Attraverso la preghiera, il digiuno, la carità

La Chiesa ce lo ricorda: la penitenza si vive quotidianamente nell’attenzione che riserviamo agli altri, nel desiderio di servire Dio attraverso ciascuna delle nostre azioni e di operare per il suo Regno. 
"La conversione si realizza nella vita quotidiana attraverso gesti di riconciliazione, attraverso la sollecitudine per i poveri, l'esercizio e la difesa della giustizia e del diritto (Cf Am 5,24; Is 1,17), attraverso la confessione delle colpe ai fratelli, la correzione fraterna, la revisione di vita, l'esame di coscienza, la direzione spirituale, l'accettazione delle sofferenze, la perseveranza nella persecuzione a causa della giustizia. Prendere la propria croce, ogni giorno, e seguire Gesù è la via più sicura della penitenza (Cf Lc 9,23)" (Catechismo della Chiesa Cattolica, n. 1435).

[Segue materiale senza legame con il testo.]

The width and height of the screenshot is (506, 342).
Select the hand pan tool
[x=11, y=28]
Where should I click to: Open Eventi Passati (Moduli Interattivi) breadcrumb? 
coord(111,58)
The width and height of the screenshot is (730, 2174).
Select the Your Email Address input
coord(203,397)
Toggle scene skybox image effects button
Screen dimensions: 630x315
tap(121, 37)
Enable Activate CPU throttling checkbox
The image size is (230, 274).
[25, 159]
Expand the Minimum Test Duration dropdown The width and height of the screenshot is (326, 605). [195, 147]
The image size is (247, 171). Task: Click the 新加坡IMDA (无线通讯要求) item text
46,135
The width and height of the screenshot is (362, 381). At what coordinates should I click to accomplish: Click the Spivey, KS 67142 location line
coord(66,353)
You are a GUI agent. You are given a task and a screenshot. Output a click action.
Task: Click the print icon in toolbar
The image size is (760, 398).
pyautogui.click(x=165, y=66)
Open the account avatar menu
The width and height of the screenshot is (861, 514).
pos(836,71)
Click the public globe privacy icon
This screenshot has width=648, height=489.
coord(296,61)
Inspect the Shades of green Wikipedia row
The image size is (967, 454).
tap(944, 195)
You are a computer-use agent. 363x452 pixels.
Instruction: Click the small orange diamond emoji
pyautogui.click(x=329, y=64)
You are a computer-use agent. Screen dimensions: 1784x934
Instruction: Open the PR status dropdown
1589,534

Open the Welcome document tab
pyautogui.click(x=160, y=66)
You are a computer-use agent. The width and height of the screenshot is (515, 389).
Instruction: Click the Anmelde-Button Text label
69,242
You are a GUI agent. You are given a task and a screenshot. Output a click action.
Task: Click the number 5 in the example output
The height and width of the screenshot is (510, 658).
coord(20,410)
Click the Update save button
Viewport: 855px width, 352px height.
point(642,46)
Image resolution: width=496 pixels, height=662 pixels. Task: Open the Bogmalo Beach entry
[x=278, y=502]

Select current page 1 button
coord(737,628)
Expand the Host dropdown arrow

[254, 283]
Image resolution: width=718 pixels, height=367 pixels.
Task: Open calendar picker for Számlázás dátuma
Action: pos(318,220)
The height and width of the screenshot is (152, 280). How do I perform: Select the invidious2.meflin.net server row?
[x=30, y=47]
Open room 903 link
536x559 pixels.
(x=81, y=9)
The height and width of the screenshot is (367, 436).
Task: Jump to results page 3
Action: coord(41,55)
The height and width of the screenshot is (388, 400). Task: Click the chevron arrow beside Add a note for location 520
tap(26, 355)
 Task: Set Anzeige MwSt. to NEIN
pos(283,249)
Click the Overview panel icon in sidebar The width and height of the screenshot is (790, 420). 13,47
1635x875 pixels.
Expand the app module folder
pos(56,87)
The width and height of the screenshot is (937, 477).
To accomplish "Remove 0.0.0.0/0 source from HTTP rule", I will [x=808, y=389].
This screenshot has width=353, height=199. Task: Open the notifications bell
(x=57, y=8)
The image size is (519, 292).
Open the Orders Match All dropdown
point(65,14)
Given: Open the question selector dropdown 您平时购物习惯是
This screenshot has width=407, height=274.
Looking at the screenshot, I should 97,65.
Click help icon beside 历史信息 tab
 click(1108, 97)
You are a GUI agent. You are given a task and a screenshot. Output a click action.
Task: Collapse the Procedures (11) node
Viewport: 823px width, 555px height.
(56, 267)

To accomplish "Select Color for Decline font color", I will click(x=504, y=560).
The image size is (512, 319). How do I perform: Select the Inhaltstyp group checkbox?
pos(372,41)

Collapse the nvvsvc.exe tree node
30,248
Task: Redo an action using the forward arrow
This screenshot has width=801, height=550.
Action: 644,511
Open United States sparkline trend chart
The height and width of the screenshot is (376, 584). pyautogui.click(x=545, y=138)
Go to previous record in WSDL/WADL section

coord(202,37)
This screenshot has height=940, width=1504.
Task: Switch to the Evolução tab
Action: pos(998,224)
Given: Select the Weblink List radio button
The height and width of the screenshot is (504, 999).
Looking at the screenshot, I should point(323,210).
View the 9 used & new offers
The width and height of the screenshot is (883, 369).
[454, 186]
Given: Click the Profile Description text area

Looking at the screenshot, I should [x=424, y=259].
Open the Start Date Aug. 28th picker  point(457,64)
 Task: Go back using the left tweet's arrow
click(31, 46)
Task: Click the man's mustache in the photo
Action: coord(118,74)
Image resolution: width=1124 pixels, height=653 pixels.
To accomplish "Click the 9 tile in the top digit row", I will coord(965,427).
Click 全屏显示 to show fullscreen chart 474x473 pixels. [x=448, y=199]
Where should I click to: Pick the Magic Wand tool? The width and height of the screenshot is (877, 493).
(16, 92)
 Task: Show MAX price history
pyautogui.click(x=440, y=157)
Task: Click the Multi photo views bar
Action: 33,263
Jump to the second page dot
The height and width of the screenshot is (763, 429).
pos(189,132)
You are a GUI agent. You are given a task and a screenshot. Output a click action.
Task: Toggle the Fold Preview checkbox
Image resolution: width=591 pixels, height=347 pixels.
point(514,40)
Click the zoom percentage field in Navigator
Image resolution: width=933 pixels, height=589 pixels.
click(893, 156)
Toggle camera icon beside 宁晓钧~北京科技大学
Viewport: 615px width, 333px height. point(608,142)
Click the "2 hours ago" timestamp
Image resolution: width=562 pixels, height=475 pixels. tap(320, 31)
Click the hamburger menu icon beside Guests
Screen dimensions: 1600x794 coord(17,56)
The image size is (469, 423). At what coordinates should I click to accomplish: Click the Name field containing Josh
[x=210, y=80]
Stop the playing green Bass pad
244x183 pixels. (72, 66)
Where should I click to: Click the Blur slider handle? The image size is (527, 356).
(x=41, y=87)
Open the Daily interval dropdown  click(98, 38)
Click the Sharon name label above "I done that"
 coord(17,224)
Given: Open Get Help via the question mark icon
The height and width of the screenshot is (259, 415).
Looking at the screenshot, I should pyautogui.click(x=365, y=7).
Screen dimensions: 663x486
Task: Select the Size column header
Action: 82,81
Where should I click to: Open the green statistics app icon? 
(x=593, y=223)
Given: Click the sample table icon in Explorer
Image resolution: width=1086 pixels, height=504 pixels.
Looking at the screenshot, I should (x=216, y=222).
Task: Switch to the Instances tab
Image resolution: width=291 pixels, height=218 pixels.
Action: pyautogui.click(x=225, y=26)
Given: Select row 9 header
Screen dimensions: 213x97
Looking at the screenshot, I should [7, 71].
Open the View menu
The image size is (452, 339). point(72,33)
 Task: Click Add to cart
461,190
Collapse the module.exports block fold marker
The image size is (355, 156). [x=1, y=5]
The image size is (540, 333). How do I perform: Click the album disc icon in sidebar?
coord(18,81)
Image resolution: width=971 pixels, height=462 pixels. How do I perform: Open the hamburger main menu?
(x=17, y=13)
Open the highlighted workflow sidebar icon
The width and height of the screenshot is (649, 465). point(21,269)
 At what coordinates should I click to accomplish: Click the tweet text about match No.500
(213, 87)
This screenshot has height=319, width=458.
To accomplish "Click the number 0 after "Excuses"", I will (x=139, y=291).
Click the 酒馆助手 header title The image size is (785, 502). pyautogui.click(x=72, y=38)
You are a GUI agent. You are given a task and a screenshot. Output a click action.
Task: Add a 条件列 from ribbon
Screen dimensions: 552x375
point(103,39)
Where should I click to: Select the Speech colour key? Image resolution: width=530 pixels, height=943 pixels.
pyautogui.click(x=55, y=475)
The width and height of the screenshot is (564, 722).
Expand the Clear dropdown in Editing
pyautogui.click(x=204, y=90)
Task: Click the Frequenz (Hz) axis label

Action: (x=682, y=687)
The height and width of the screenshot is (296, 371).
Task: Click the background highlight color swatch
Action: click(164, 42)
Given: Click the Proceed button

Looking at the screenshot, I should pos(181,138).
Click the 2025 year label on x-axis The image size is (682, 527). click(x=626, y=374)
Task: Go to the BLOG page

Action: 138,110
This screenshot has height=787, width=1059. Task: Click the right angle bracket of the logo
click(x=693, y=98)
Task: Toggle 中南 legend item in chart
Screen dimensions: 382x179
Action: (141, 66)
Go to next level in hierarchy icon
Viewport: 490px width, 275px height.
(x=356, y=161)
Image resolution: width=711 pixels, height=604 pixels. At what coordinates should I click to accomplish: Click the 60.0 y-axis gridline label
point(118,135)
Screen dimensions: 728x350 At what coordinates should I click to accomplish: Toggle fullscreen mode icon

Possiamo anche allontanarci da ciò che ci induce a peccare. Il digiuno – che può riguardare molti ambiti della nostra vita – può aiutarci a liberarci da comportamenti dannosi o da dipendenze che ostacolano la nostra libertà.

La preghiera ci aiuta a tenere lo sguardo rivolto a Dio e a vivere questa conversione. In qualsiasi momento, se ne sentiamo il bisogno, possiamo recitare un salmo di penitenza, meditare la Parola di Dio o rivolgere ciò che abbiamo nel cuore, con fiducia e umiltà, al nostro Padre misericordioso.